[Work required]
In the entries below, begin at the line with "Task: Open the Generali gear icon" and stop after the line with "Image resolution: width=461"; output those lines exactly and omit the pictures.

Collected data entries:
* * * * * * * * *

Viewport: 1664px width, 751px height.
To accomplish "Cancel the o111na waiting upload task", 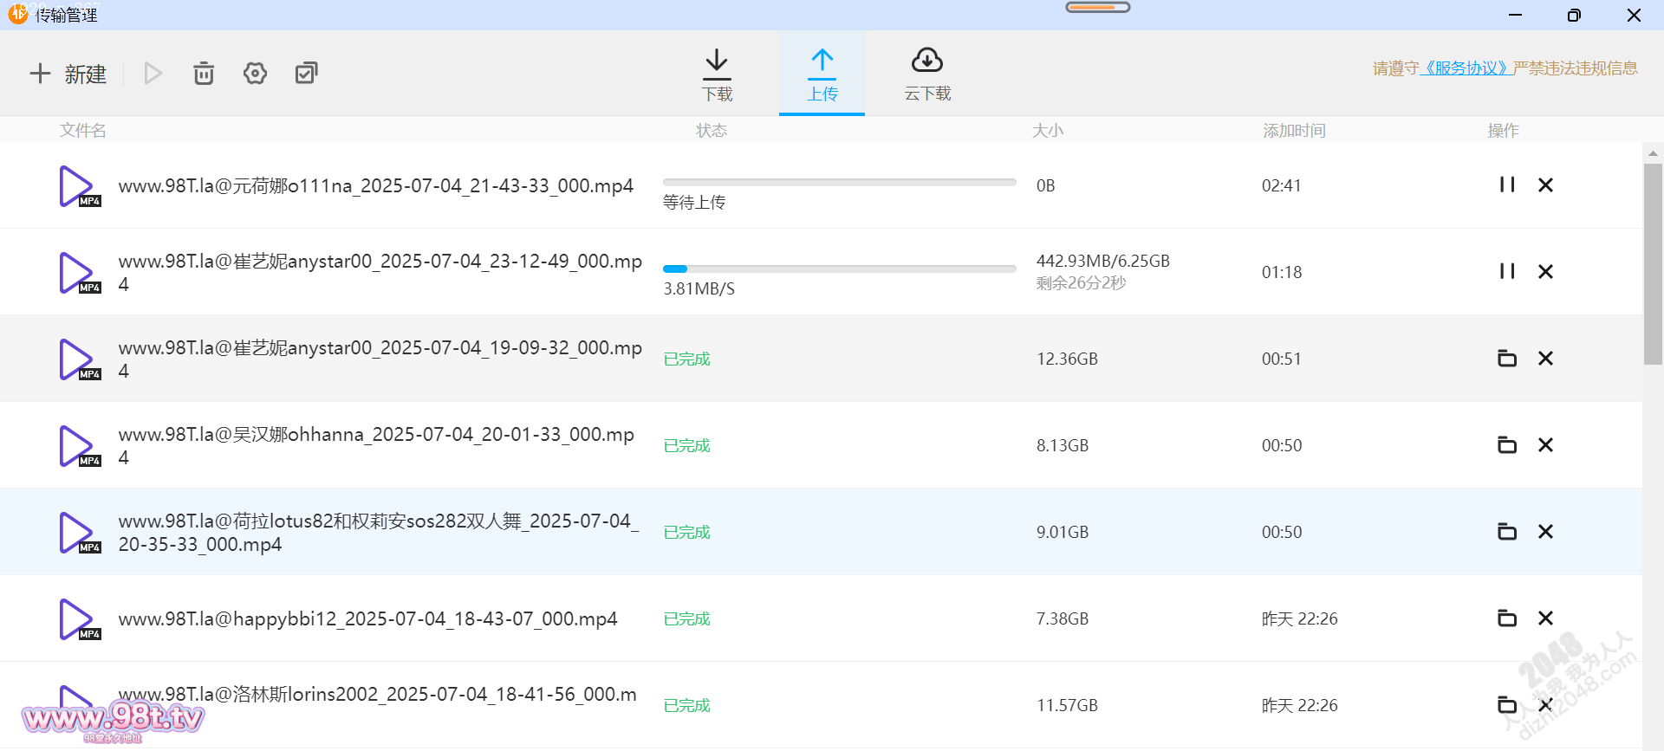I will (1545, 185).
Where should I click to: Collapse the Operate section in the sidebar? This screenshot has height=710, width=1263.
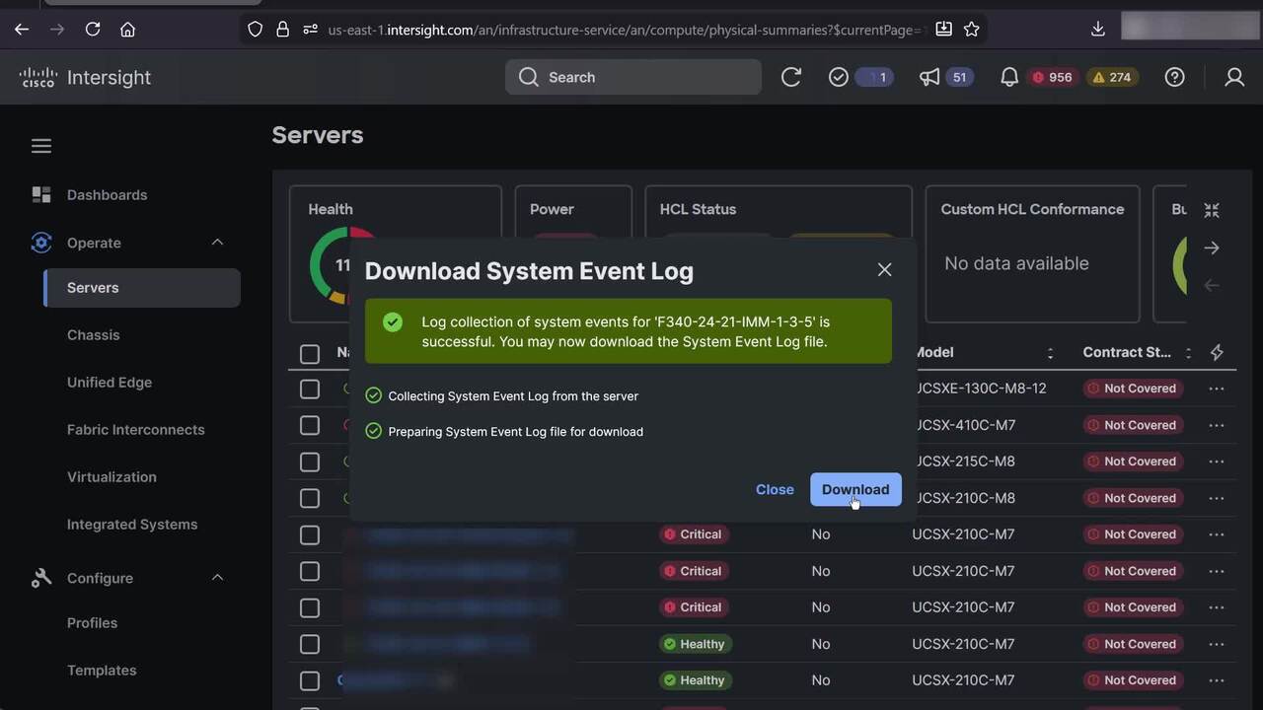(217, 243)
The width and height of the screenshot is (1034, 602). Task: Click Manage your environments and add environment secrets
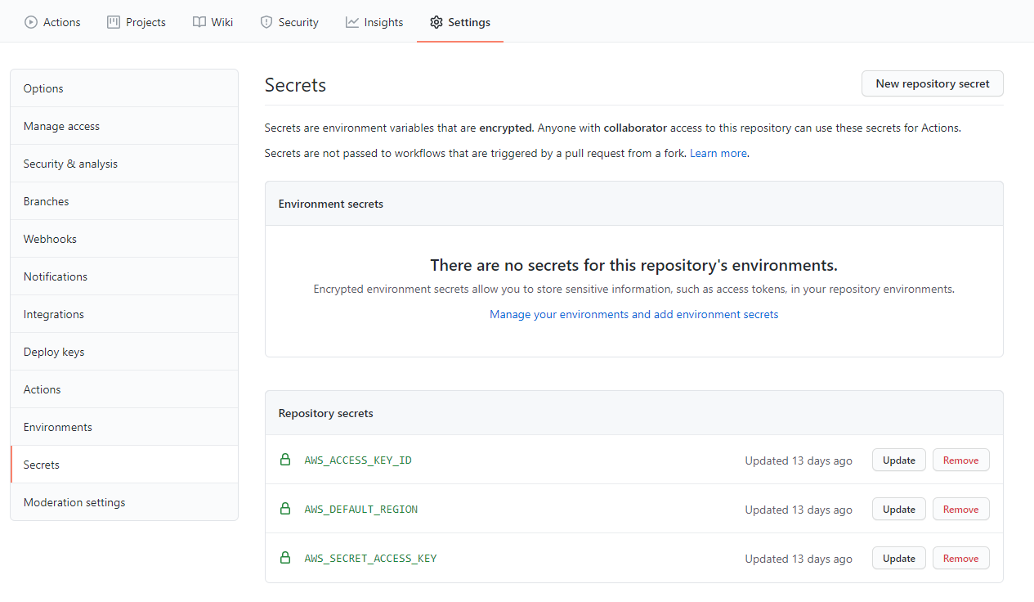633,314
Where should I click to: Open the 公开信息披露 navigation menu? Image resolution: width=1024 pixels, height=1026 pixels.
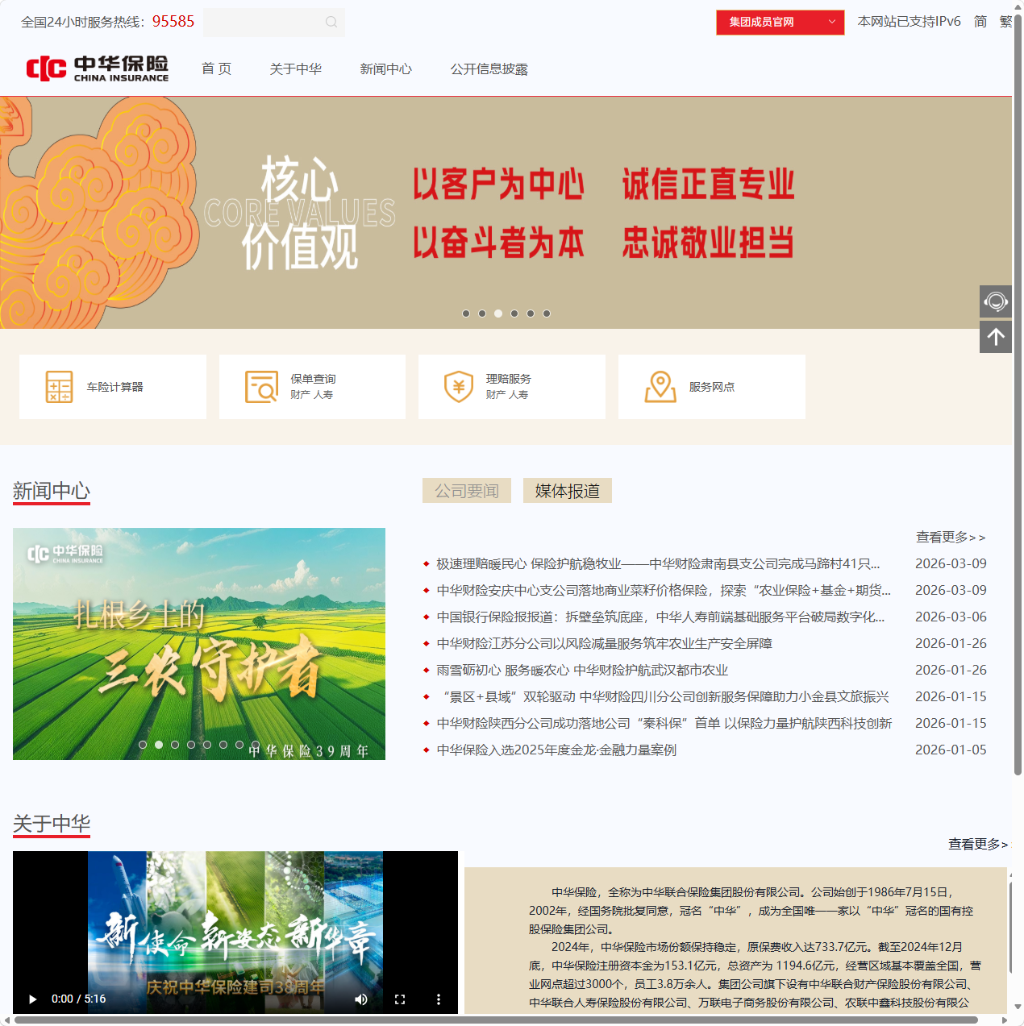[489, 69]
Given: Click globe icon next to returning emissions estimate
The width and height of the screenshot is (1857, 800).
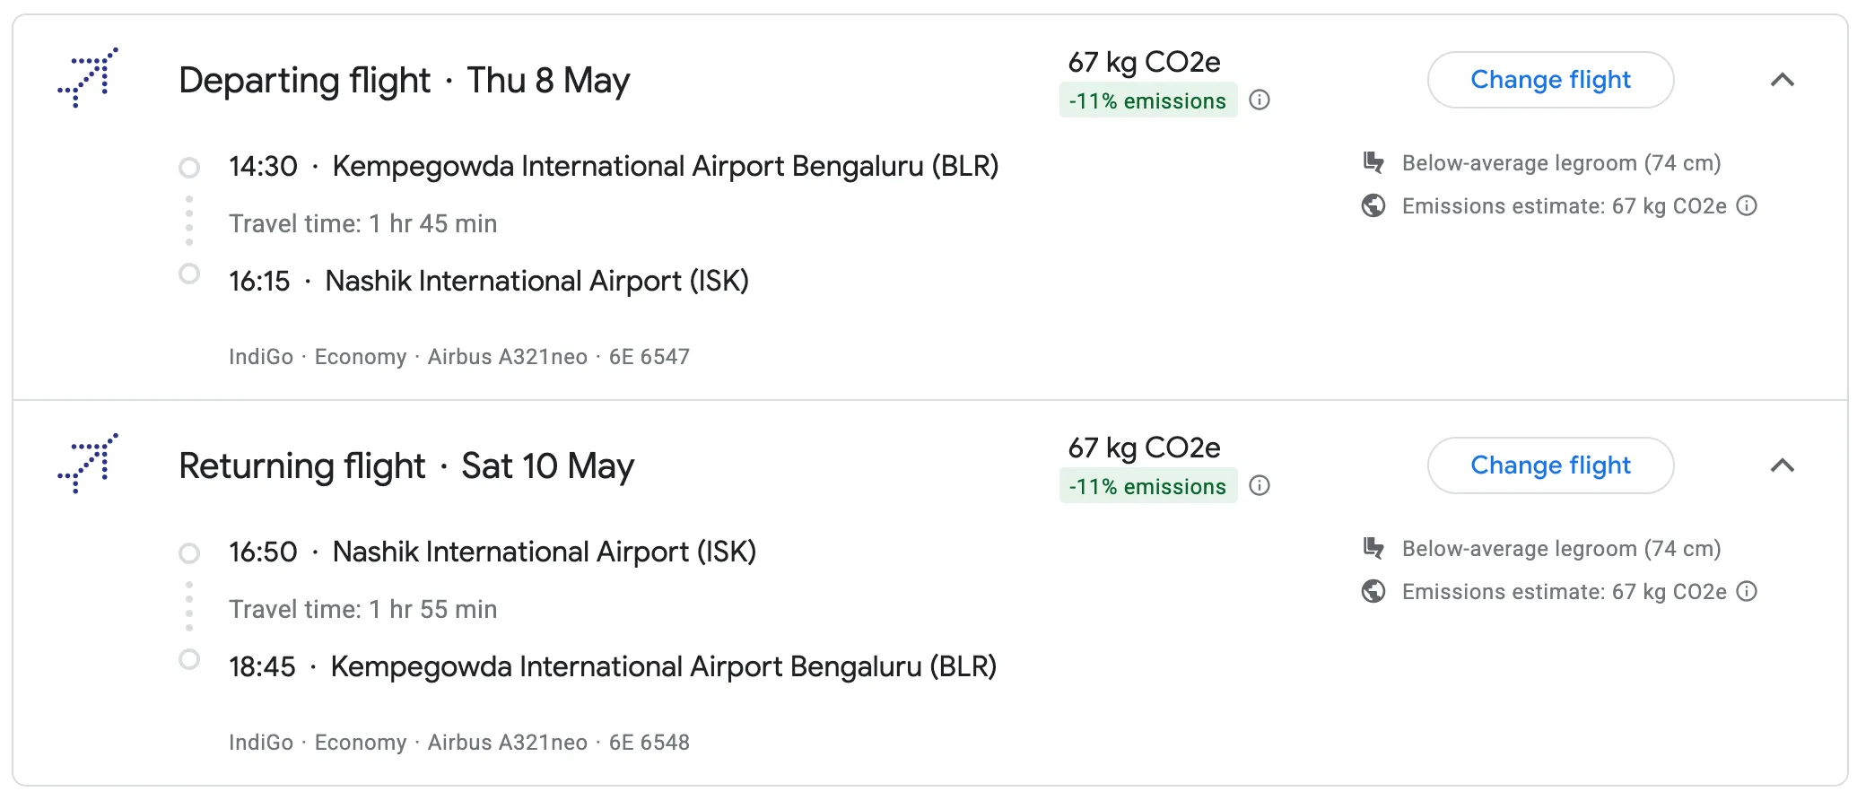Looking at the screenshot, I should pos(1373,592).
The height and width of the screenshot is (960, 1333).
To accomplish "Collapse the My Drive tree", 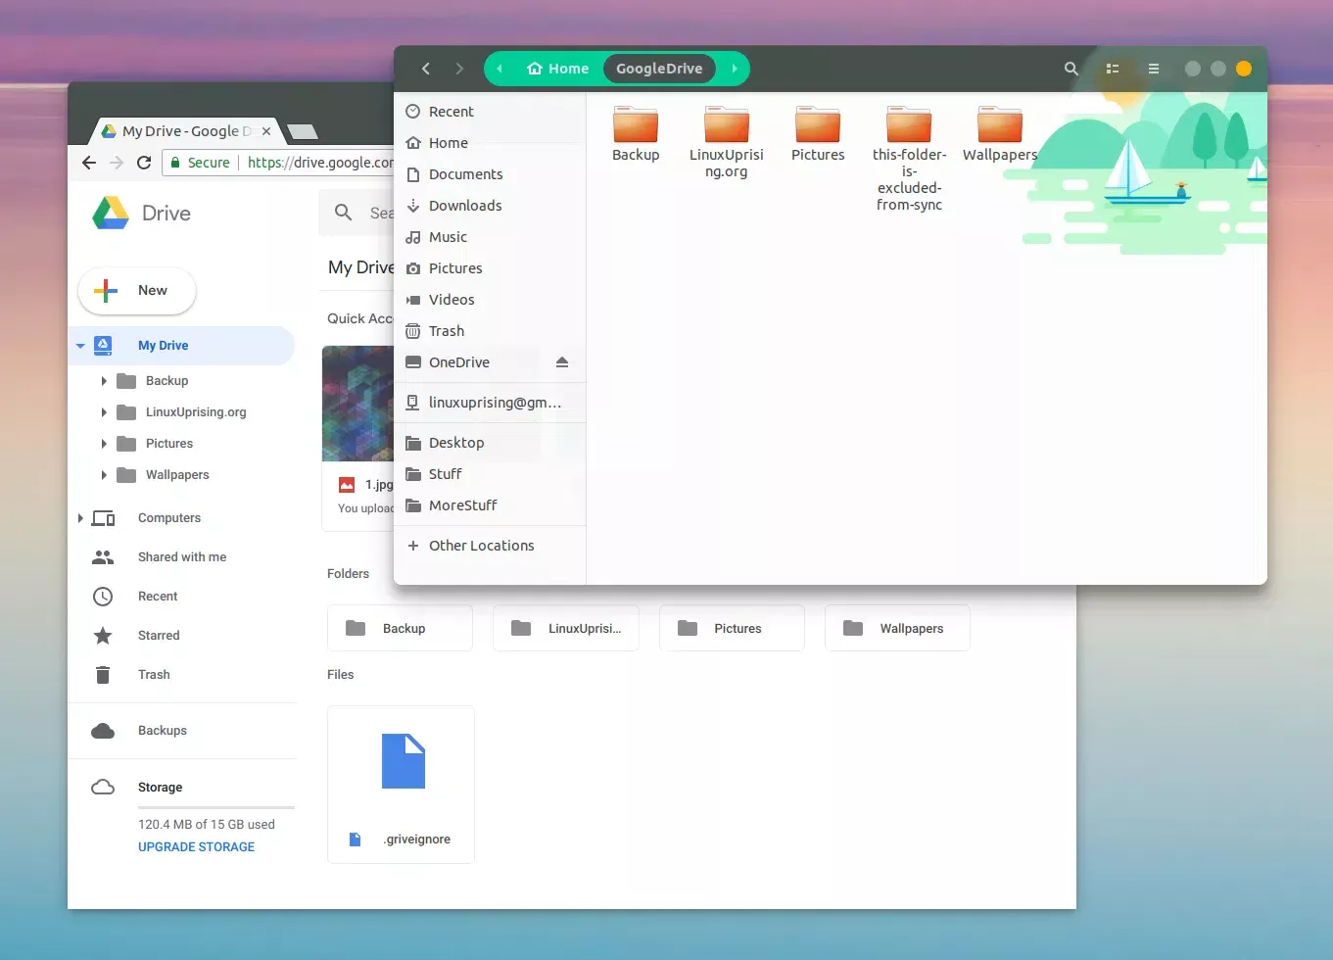I will [80, 345].
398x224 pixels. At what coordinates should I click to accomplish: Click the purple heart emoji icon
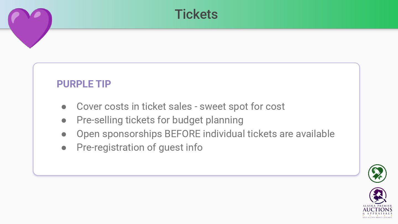[30, 28]
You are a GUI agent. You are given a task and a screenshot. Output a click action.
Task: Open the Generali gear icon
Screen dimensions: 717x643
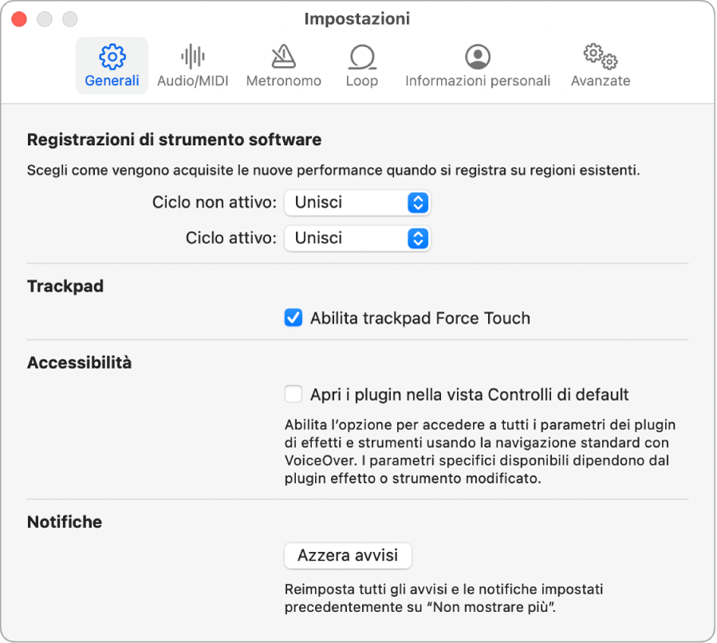112,57
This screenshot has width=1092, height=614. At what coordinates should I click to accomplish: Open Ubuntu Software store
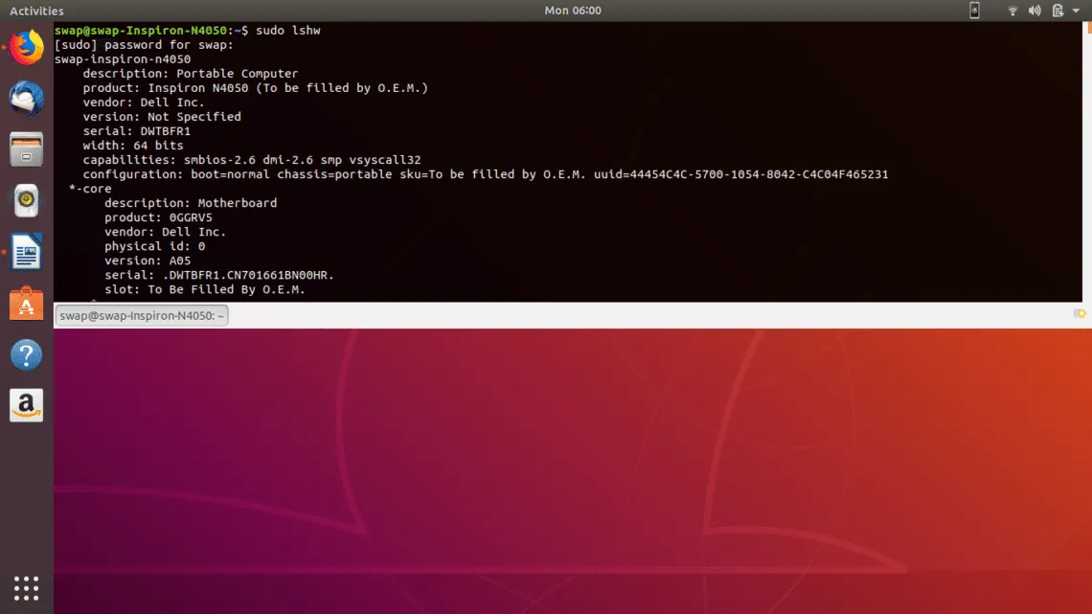click(27, 304)
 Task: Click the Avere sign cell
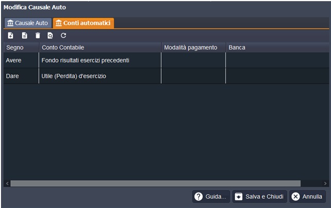point(21,60)
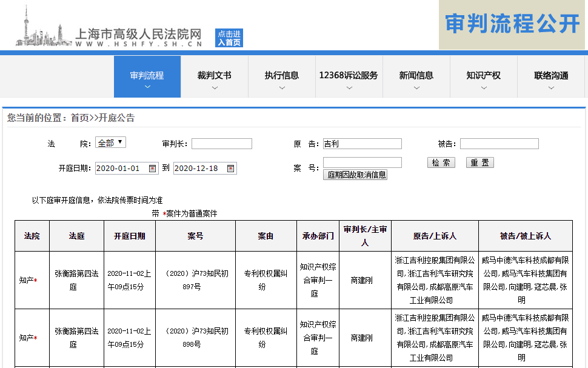Focus the 被告 input field

click(499, 144)
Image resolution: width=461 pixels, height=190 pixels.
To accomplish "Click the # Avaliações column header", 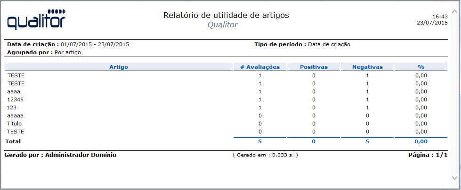I will tap(260, 67).
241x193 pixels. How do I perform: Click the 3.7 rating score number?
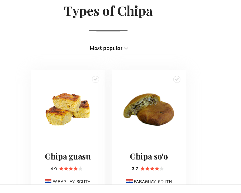coord(135,169)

* * * * * * * * *

[Reply]
Task: Open the Generali gear icon
Screen dimensions: 717x643
112,57
This screenshot has width=1092, height=614. At what coordinates should I click to accomplish: Open Ubuntu Software store
click(27, 304)
 Task: Click the Avere sign cell
point(21,60)
Focus the 被告 input field

click(499, 144)
Image resolution: width=461 pixels, height=190 pixels.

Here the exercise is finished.